→ Textauszug
'''
Littells Buch „Notizen aus Homs“ ist ein erschütternd starkes Buch. Am 29. Januar, an meinem eigenen Geburtstag, hat Littell von einem ehemaligen Gefängnisarzt geschildert bekommen, wie Ärzte Folter dulden oder gar selbst foltern. Zur gleichen Zeit, als ich in der Märchenhütte in Berlin Mitte ein hinreißend lustiges Märchenthaeterstück sah, erlebte Littell, wie Opfer von Scharfschützen nur mit Mühe gerettet werden können – und ein anderer Mann an seinen Verletzungen stirbt. Und während ich mit meiner Familie beim Türken Köstlichkeiten aß, die Littell auch in Syrien bekam, wird ihm ein Handy gezeigt, das eine Projektil ablenkte. Dieses Handy hat einem Mann das Leben gerettet. Es hat die Kugel so abgelenkt und gebremst dass sie einige Zentimeter vor dem Herzen stoppte. An das Geburtstagsessen zu denken, während ich das Buch lese, ist irre. So wie diese Welt, in der wir immer viel zu wenig helfen, den Wahnsinn zu beenden.
Jonathan Litell: Notizen aus Homs, Hanser Berlin.
Wenn junge Männer Tagebücher junger Frauen vorlesen
Gut 50 Zuhörer auf 50 Quadratmeter drängen sich in einem ehemaligen Ladenlokal in Neukölln. Die Enge macht die eisige Kälte erträglicher, wenn die Tür aufgeht und noch mehr zu dieser Lesung in den Raum drängen. Die Frauen tragen Nasenring oder mindestens Nasensticker. Die Wände lassen ehemalige Tapeten und Anstriche erahnen. Die Beleuchtung zierte einst eine Chouchgarnitur mit Nierentisch. Und das große Bild des Malers dieses Ateliers hängt nicht an der Wand, sondern trocknet auf Bierkästen.
'''
→ Aufgabe
Wiederhole bitte aus dem Textauszug alles von „Wenn junge Männer“ bis hinunter zu „trocknet auf Bierkästen.“ Wort für Wort. Die Einträge stehen in keinem Zusammenhang mit dem Textauszug.

→ Quelldaten
'''
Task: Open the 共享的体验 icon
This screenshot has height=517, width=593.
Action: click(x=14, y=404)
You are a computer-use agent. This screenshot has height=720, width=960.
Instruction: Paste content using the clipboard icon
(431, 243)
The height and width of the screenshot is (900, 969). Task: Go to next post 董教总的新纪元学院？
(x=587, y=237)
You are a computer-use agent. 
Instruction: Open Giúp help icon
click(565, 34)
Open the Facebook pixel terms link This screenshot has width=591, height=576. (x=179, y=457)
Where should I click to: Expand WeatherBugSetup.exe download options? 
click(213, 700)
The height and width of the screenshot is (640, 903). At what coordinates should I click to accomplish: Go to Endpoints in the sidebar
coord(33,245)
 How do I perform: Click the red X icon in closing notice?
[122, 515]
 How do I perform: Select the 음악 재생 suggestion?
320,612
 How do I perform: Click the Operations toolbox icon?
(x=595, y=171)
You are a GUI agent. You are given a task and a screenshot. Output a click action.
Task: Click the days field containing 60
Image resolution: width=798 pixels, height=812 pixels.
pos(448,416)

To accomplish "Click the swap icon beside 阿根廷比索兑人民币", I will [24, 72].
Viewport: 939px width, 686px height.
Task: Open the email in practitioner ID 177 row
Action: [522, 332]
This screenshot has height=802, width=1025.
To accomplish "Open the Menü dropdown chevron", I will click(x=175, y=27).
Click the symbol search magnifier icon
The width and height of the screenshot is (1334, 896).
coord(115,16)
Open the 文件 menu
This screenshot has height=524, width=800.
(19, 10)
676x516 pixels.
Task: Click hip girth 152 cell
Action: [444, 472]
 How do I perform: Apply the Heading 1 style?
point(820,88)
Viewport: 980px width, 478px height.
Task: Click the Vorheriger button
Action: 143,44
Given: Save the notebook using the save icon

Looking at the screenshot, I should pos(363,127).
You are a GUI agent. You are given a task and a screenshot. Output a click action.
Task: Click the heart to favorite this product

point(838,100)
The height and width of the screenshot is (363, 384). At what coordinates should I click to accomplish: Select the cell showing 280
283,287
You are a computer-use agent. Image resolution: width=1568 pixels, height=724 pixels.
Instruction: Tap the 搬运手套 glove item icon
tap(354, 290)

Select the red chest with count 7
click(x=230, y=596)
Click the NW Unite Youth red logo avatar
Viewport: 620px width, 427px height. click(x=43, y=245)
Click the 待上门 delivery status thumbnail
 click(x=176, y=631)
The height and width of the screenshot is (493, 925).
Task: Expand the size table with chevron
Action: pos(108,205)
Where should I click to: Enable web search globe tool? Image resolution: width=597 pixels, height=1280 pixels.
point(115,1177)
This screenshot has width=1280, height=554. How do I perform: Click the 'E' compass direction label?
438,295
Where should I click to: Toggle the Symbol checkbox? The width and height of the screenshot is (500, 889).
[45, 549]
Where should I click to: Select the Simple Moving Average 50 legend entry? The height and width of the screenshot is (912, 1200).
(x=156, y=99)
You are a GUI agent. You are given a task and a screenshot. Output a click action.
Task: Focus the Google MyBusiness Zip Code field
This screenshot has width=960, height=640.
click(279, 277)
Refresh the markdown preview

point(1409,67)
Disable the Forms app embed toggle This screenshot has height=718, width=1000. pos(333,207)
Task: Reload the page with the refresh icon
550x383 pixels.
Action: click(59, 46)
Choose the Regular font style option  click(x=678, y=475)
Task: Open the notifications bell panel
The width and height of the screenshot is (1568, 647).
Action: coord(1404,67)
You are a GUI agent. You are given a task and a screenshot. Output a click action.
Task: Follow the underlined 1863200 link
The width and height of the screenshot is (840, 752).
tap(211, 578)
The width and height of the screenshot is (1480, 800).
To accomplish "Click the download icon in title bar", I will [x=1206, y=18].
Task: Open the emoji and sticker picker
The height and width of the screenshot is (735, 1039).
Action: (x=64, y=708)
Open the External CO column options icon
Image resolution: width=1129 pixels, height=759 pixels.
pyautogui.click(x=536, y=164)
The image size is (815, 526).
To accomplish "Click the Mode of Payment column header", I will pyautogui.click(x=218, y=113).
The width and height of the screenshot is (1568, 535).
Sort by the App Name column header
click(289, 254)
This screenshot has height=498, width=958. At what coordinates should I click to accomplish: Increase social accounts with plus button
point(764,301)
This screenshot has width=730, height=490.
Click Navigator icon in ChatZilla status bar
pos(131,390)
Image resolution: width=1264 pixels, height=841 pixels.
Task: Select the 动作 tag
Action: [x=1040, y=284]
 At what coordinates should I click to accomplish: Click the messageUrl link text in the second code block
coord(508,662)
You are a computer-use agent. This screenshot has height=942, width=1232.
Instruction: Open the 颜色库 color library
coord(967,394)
'''
→ Lösung
Wenn junge Männer Tagebücher junger Frauen vorlesen
Gut 50 Zuhörer auf 50 Quadratmeter drängen sich in einem ehemaligen Ladenlokal in Neukölln. Die Enge macht die eisige Kälte erträglicher, wenn die Tür aufgeht und noch mehr zu dieser Lesung in den Raum drängen. Die Frauen tragen Nasenring oder mindestens Nasensticker. Die Wände lassen ehemalige Tapeten und Anstriche erahnen. Die Beleuchtung zierte einst eine Chouchgarnitur mit Nierentisch. Und das große Bild des Malers dieses Ateliers hängt nicht an der Wand, sondern trocknet auf Bierkästen.